いや、その、雫のビキニってすごく似合ってるし、とてもいいと思うけど。
「いったいなんで、職場(ここ)で水着を披露してるんだ?」
「だって柾木、今度も海に行きそうにないし」
「いや、でもこれはあんまり……」
どうしよう、あたまがクラクラする。
室内、それも私の事務室でビキニって、想像以上に刺激すぎて、それをスタイルのいい雫がやっちゃったら、その……

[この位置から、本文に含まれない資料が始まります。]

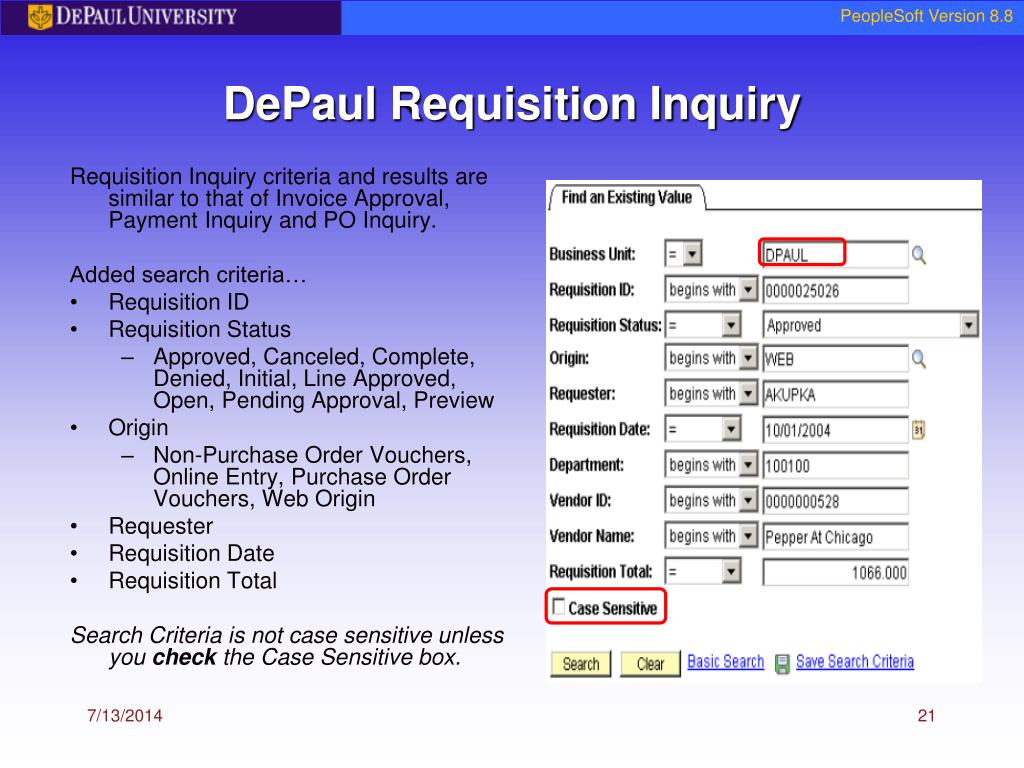This screenshot has height=768, width=1024.
Task: Click the Save Search Criteria disk icon
Action: [782, 664]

「ここのおじさんたちって、お昼になったら食堂までダッシュしないの?」
「いったいそれはどこの学園生だ」
そもそも、ここで働いている大人たちにはまともに食事する時間もあまりない。食堂ところか、サンドイッチなどの簡単な食べ物、もしくは食事代わりのドリンクなどで済ませるのがほとんどだ。
もちろん、私もそう。
まあ、慎治みたいな学園生たち一部は、本当にダッシュしたりするんだけど……。